Yes, it’s the year 2019, and it’s perfectly acceptable to put a postage stamp on your Visa card, wave an Apple Watch to pay for a cup of coffee, or Venmo your share of the dinner tab to your friend across the table. I’ve done all these things and marveled at the convenience inherent in handling money that, being digital, I know has never been stored in someone’s running sock or used as a tissue.

But still: I always insist on keeping at least some cash with me. When I don’t, I get jittery.

Having cash means having options. The option to:

  • Buy a glass of lemonade from those kids in front of their house. Or not, because you don’t think they washed their hands before they squeezed the lemons (and are they really stirring it with a twig?).

  • Stop unexpectedly at the garage sale you see on the way home from work because they’re selling the perfect bookshelf for that space in your living room, but the seller is an old man who thinks Venmo is a Sesame Street character. Or keep driving because you didn’t notice the mold damage on the shelf until you inspected it up close.

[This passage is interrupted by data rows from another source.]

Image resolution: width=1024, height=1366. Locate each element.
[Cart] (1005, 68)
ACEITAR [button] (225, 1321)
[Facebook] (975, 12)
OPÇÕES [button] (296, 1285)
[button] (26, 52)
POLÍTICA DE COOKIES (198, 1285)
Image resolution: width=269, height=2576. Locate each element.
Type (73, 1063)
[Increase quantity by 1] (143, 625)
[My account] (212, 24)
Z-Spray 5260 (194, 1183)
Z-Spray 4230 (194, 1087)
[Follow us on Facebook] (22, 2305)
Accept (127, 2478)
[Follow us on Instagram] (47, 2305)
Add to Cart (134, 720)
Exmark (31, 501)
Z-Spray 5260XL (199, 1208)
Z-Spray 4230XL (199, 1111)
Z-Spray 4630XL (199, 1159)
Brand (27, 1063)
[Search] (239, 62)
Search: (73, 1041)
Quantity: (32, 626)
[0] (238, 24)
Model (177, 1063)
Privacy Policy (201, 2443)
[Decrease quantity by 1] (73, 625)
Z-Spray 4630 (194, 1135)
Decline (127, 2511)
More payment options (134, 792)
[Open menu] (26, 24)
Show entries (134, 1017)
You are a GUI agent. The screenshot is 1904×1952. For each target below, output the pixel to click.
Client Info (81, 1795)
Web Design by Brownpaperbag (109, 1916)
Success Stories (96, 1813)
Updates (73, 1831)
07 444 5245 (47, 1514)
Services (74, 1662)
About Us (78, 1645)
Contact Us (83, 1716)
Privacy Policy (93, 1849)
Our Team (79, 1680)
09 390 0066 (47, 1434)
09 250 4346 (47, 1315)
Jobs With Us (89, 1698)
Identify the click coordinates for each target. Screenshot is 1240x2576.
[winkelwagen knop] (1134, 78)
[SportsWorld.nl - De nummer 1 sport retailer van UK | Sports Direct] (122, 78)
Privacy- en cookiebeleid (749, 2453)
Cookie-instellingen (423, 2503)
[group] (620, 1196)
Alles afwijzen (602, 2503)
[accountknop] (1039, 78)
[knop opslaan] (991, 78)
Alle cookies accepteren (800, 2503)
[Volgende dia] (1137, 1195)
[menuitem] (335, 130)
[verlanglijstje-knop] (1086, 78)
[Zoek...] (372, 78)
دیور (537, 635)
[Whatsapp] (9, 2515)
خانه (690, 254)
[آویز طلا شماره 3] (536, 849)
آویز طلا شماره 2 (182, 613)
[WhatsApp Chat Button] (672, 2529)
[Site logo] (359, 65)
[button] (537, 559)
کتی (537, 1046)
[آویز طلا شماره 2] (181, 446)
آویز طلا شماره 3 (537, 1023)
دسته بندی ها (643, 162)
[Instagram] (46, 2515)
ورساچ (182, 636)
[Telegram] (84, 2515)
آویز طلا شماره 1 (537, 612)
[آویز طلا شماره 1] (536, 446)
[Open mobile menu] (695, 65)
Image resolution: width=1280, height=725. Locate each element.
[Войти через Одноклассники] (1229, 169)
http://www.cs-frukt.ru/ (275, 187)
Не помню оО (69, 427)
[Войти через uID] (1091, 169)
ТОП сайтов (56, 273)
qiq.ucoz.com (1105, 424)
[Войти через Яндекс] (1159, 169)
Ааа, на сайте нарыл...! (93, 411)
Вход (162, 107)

  • Lend a couple bucks to a colleague who’s short today. Or not, because he still owes you the couple bucks you lent him last week.

  • Put a dollar in the tip jar at the coffee shop. Or not, because seriously, do you have to tip everyone these days?

  • Stop by the florist shop to schedule a flower delivery tomorrow for your wife, without tipping her off in case she reviews the credit card activity log this afternoon. Or not, because would a rose by any other payment method not smell as sweet?

  • Give to the homeless person on the street. Or not, because you already donate enough to other community organizations in whom you have more confidence.

  • Buy cookies from the Girl Scouts selling at the mall, because they don’t want the plastic; they need to see the green. Or not, because cholesterol and sugar and “healthy lifestyle choices.”

  • Bribe the parking attendant at the MGM Grand in Las Vegas to let you in anyway, even though this lot is just supposed to be for hotel guests, or slip a 20 to the bouncer to let you and your buddies into that exclusive club. Or not, because come on, man; aren’t you getting a little old for that kind of stuff? Seriously.

  • Purchase something without creating a digital neon footprint that will follow you online for the next month, invading your Internet browsing with ads for things you’d rather not be reminded you bought. Or not, because Amazon and Visa know what you need, like a kindly fairy godmother who survives off your transaction fees and interest payments.

  • Roughly measure anything, knowing that a dollar bill is 6 inches long and 2.5 inches wide. Look at you go, Sherlock MacGyver!

  • Not have to think ahead to make sure you have money to tip the bellhop, drop in the church collection plate at that Baptism nest week, or slip into your nephew’s birthday card. If cash is always there, it’s always at the ready, even when at ATM is not.

You don’t need to walk around like a bigshot, flashing a gold money clip with $100 bills on the outside for the world whenever you buy a bagel. Keep too much in one place, and you risk losing it all (speaking of: I hope whoever picked up my wallet on a beach in San Diego this summer and made no attempt to return my $200 stepped on a jellyfish and lost at least $201 worth of vacation enjoyment as a result).

But keeping old-fashioned currency on your person at all teams means you keep control of your spending choices.

And keeping control means you have options.

And the man I prefer to be always maintains his options.